In "Why Vote?", Freakonomists Stephen J. Dubner and Steven D. Levitt discuss how Swiss voter turnout actually decreased when mail-in voting made the act cheaper. There is self-interest at stake, write the authors, "but not necessarily the same self-interest as indicated by our actual ballot choice. For all the talk of how people 'vote their pocketbooks,' the Swiss study suggests that we may be driven to vote less by a financial incentive than a social one.

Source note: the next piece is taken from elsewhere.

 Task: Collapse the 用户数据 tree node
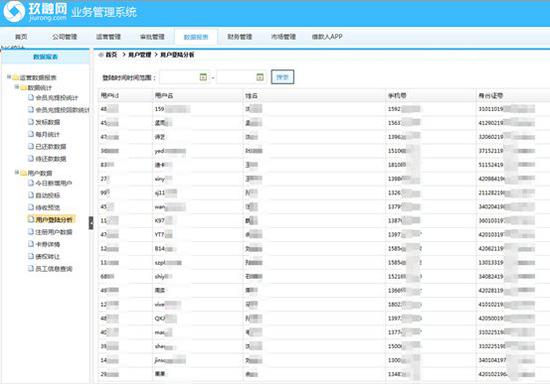(x=16, y=172)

It may be that the most valuable payoff of voting is simply being seen at the polling place by your friends and co-workers."

Saturday, November 05, 2005


The current issue of The Freeman includes John Semmens' "Wal-Mart is Good for the Economy". It seems that many people need reminding of the simple fact that, absent force, fraud or significant external costs, profitable enterprises are that way for good reasons -- they serve people best.

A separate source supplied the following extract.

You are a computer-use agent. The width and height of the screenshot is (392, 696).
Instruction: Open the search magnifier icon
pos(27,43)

But success and progress also have powerful enemies -- even in what lazy observers still refer to the "laissez-faire" U.S.

Are there externalities? Sure. Everywhere. Are they significantly (net) positive or (net) negative? Only the conceivably negative are grist for popular discourse.

"Pecuniary externality" effects on wages or market prices are not a market failure.

Politicians may want to see every government program as a jobs program -- and they may want to see private enterprises in that light too but that is not economics.

Along these lines is the accusation that Wal-Mart's compensation packages push many employees to rely on public health programs. All things considered, employees and employers find each other and agree to terms in light of all of their available options.

Those who fret most about all of this are often the same people who routinely condemn the poorest to go to the worst (government) schools -- and thereby must bear much of the blame when poor people have few good options.

Friday, November 04, 2005

Nothing but bad news

Here is one blogger's report (Newmark's Door) of the good news on U.S. productivity growth.

The old media (today's LA Times, for example) has a very different take: "Third-quarter data beat expectations, but the fact that wages trail inflation may be making workers uneasy. ... U.S. workers in recent years have been pressed to produce more, although often for modest wage increases ... ."

In truth, these data are more impressive that the recent GDP results. Did the Bush tax cuts do more good than harm? It is beginning to look that way.

Some of the evidence is the convoluted economic reporting cited above.

Wednesday, November 02, 2005

Last seen violating the Law of Demand

If you use first-class U.S. mail, keep those 2-cent stamps handy because the 37-cent stamp will soon be history. The thirty-nine cent rate is coming your way.

Everyone knows that these rates go up as demand for snail-mail goes down because the Law of Demand is no match for a political jobs program (with labor unions and all).

The U.S. Statistical Abstract is all you need to compare the 23-year growth (1980-2003) record of the U.S. population (28%), U.S. per capita real GDP (58%) and and U.S. Postal Service expenses (well over 200% in nominal dollars but close to 200% in real terms). And being the USPS, they get special tax and permitting treatment, etc.

This is all regular-as-a-drumbeat news. But calling attention is all that we can do.